Губернатор также отказал компании “ГСП энд Л” в просьбе о том, чтобы несколько контролирующих организаций заседания, на которых будет решаться вопрос о выдаче лицензии на строительство в Тунипа, проводили совместно из-за срочности дела. Вместо этого будут выполняться все обычные процедуры. Это значило, что придется вновь и вновь, до изнеможения, подавать дело на рассмотрение и повторять свои аргументы в присутствии четырех правительственных комиссий, каждая из которых рассматривает свой собственный аспект проблемы, хотя часто они в чем-то совпадают.
Тереза Ван Бэрен спросила:
— Есть ли вероятность, что губернатор или еще кто-нибудь передумает?
— Только если эти шельмы почуют выгоду для себя лично, — проворчал Рей Паулсен, — а этого не случится. — В последнее время Паулсен все больше ожесточался из-за изматывающих задержек с одобрением проекта. Поскольку Паулсен отвечал за энергоснабжение, именно ему пришлось бы взять на себя неприятную обязанность урезать нормы подачи электроэнергии, когда не будет другого выхода.
— Рей прав, — подтвердил О’Брайен. — Все мы помним, как банда из Сакраменто заставила нас расхлебывать кашу с атомной электростанцией, когда они — неофициально — признали необходимость подобных электростанций, но не посмели заявить об этом во всеуслышание.
— Ладно, — отрезал Эрик Хэмфри, — нравится нам такое отношение или нет, повторяется старая история. Теперь насчет заседаний по “Тунипа”. Я хотел бы поделиться с вами кое-какими мыслями. Я хочу, чтобы наше собственное участие в этих заседаниях было на самом высоком уровне. Мы должны изложить ситуацию, опираясь на факты, логично, спокойно и с достоинством. Во время перекрестного допроса наши представители должны давать одинаковые ответы, вежливо и терпеливо. Оппозиция попытается спровоцировать нас — такова их тактика. Мы не должны поддаваться провокации, и я хочу, чтобы всем нашим людям вкратце объяснили это.

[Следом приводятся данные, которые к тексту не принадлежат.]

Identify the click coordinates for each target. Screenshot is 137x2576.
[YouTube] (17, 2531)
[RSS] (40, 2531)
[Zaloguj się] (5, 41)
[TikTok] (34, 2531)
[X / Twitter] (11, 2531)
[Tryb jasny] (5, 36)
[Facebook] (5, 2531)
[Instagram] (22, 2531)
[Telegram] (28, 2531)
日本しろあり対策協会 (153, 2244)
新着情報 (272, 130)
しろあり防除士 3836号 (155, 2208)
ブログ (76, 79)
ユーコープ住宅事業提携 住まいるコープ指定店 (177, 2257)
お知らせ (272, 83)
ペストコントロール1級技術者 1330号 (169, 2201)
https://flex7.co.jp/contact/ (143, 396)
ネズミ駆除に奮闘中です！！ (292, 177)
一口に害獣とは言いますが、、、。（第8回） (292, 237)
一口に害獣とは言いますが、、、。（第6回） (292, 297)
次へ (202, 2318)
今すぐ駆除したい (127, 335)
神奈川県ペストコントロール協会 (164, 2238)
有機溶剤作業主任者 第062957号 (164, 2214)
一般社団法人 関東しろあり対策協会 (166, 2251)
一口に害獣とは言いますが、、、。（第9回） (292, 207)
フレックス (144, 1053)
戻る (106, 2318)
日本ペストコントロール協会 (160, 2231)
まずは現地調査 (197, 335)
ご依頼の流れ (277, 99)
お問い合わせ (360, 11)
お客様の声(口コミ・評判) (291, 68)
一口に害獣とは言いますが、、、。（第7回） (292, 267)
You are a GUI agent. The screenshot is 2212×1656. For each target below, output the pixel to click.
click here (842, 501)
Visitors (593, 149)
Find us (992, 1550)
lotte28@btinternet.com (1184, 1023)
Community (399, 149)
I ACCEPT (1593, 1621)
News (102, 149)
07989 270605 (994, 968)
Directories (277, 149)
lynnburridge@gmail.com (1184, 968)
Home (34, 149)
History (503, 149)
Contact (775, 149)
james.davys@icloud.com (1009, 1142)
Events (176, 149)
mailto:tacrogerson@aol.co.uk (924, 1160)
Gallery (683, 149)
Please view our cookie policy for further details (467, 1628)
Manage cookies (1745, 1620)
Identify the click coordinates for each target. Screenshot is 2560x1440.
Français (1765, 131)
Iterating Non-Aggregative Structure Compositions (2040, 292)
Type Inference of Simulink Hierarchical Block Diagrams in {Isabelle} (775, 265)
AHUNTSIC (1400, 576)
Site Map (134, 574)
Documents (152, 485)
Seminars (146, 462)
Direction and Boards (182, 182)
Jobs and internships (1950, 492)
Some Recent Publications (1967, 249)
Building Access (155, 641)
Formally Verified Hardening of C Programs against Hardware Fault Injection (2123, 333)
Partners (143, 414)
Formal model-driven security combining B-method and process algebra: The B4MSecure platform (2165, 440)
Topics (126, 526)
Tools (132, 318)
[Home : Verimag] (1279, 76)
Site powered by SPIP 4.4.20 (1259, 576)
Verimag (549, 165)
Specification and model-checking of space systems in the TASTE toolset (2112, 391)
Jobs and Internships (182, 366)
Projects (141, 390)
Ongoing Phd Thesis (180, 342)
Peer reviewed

— Это будет сделано, — сказал Оскар О’Брайен. Рей Паулсен хмуро посмотрел на Нима:
— Запомните, что это касается в первую очередь вас. Ним поморщился:
— Я уже стараюсь сдерживаться, Рей.
Ни один из них не забыл стычку на встрече руководителей фирмы, на которой Ним и Ван Бэрен выступали за открытое обсуждение проблем коммунальной службы, а Паулсен и большинство руководителей придерживались противоположной точки зрения. Если судить по инструкциям, которые дал президент, победа по-прежнему осталась за “умеренной линией”.